To avoid strings on your bananas, peel them the way monkeys do: instead of peeling them from the stem end, pinch them at the bottom to open them, peel from that end, and enjoy your stringless banana. This didn’t matter much to me until I had toddlers, and then it suddenly mattered more than ANYTHING.
Amp up your morning eggs with vinegar: cook an egg sunny side up in butter or ghee , plate it, then drizzle a bit of vinegar into the hot pan (I like sherry vinegar here). The vinegar and remaining butter mingle and make a delicious sauce to pour over the egg.
Use dry vermouth in place of white wine when cooking. It keeps longer and is usually more economical, and in many cases, it tastes better. Just keep in mind it is has a higher alcohol content than standard white wine, so if you like to sip while you cook, go lightly.
Keep your good knives out of the dishwasher. They’ll keep their sharp edge longer if you simply hand wash and dry them with a soft towel after use.
Save money- a lot- by making your own vanilla extract. Buy vanilla beans in bulk, souse them in a large bottle with cheap vodka, and let it sit somewhere dark at room temperature for about six weeks before using. If you want a real treat, try it with Mexican vanilla beans.
Make salad dressings in mason jars. No need to break out a bowl and a whisk, plus a container to store any excess vinaigrette. Just shake all of the ingredients together in the jar for a perfect emulsification and store it in the fridge when you’re done.
If you constantly find yourself throwing out excess fresh herbs, try using them in compound butter, flavored oils, or flavored vinegars. You can also use them to make tisanes and flavored water, juice them with your green juice, pair them with fresh fruit or as a savory counterpoint to sweet desserts, as a garnish to something bubbly, and soft herbs can often be used en masse in salads.

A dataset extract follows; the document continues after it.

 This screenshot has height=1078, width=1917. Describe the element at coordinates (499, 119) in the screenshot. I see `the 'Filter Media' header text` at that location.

To clean burnt stains from your stainless steel pots and pans, simply fill the pot with water (even just a few inches should do the trick) and boil for 10-15 minutes. This helps loosen the gunk from the pot, and you can often just wipe clean with a rag. If you need a little more help, scrub with a paste of baking soda and water (my preference), or use Bar Keeper’s Friend.

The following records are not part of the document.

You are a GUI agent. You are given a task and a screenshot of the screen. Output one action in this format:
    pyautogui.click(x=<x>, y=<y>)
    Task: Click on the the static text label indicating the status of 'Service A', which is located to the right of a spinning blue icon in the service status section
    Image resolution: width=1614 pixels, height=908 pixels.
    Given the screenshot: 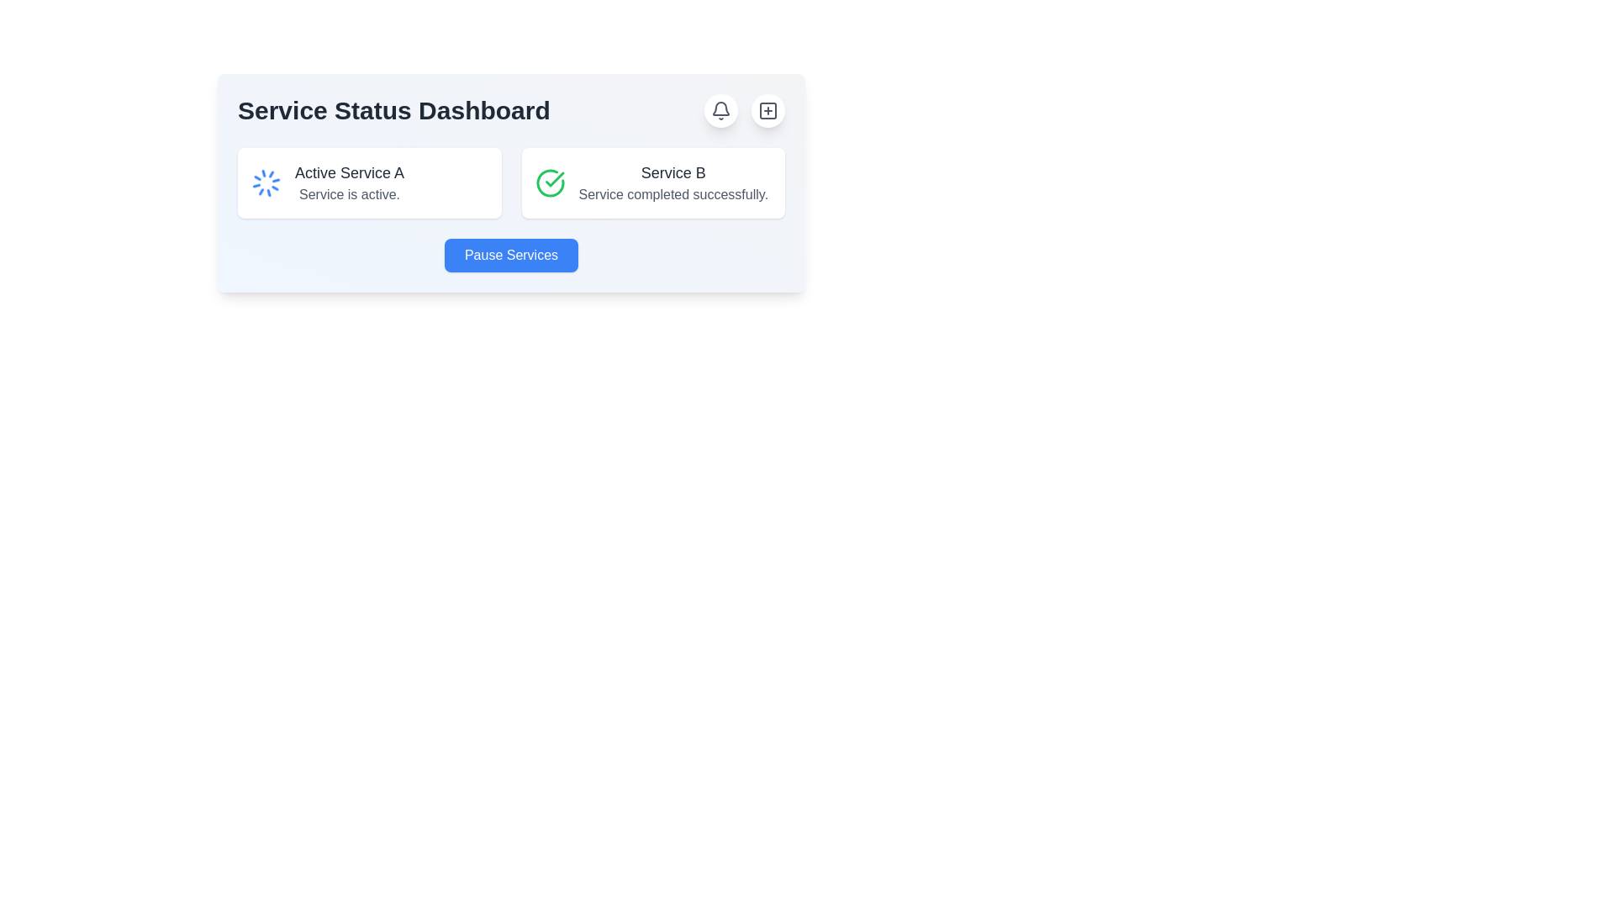 What is the action you would take?
    pyautogui.click(x=349, y=183)
    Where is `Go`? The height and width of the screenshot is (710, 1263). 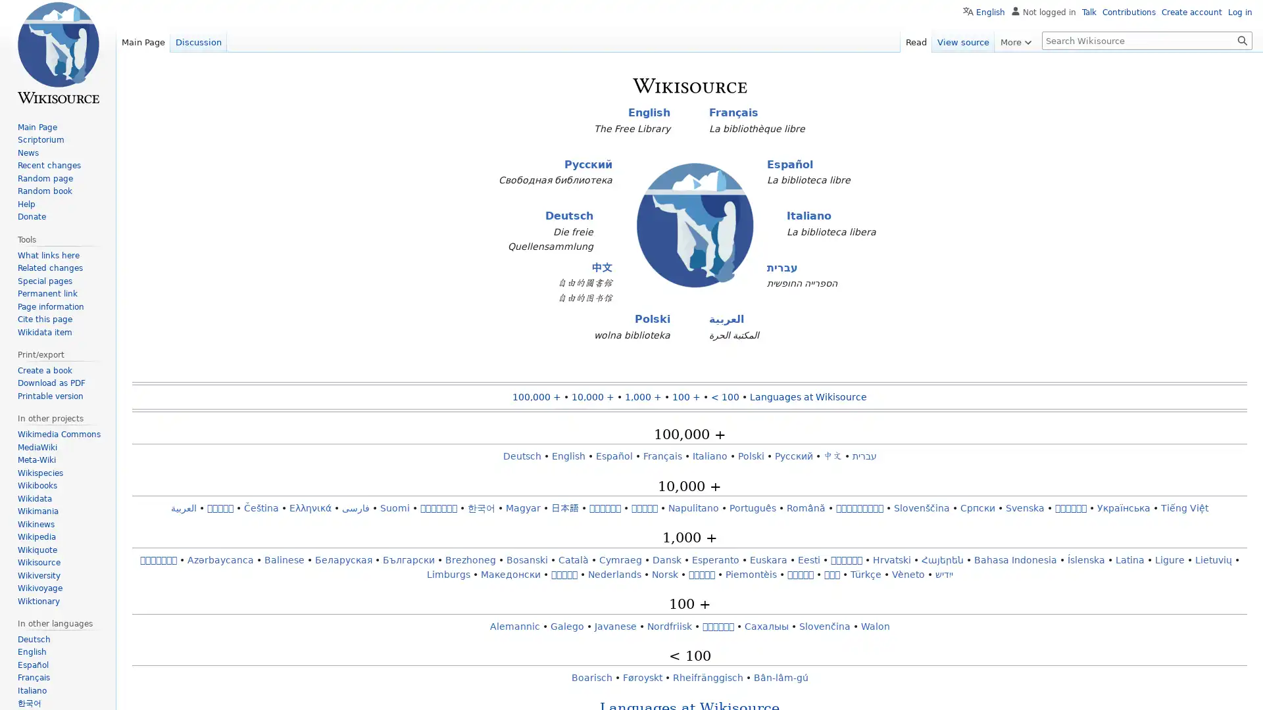
Go is located at coordinates (1241, 39).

Save your broccoli and cauliflower hearts to make quick pickles. It sounds weird, but they’re delicious. Simply slice the trunks/cores of the vegetable thinly and submerge them in a basic brine, let them sit for a couple of hours to a couple of days before using, and then use as a crunchy condiment for sandwiches, burgers, or even on a cheese plate.
Find uses for your fresh fruit before it goes bad. All that fruit your kids/spouse/you totally thought you’d eat getting a wee bit wrinkly on the countertop? Salvage it in ways that can be saved for later. Harvest the zest and juice from citrus and freeze them (separately) for future baking projects and salad dressings. Make a simple quick stovetop jam or oven jam with berries or stone fruit and sugar- it’ll buy another week or two of time in the fridge, or you can store it in the freezer longer. Use apples for apple sauce (pears, too). Grapes can be frozen for a cold treat or roasted until a bit jammy and served with roasted chicken (roasting the grapes will buy you more fridge time), and you can even pickle them for a surprisingly tasty party snack.
Don’t throw away stale bread. Use it for breadcrumbs, croutons, bread puddings, and French toast, because French toast is ALWAYS better when made from stale bread.
Have a lot of milk that’s about to go bad? Make cajeta.
Get more out of your green onions. When you cook with green onions, leave about 1 inch of their root ends in tact, then replant them in a small pot. It will regrow!
If you have the option, buy your roots with the greens still attached. Things like beets and turnips are often sold with their edible green tops, giving you another healthy ingredient to use in the kitchen.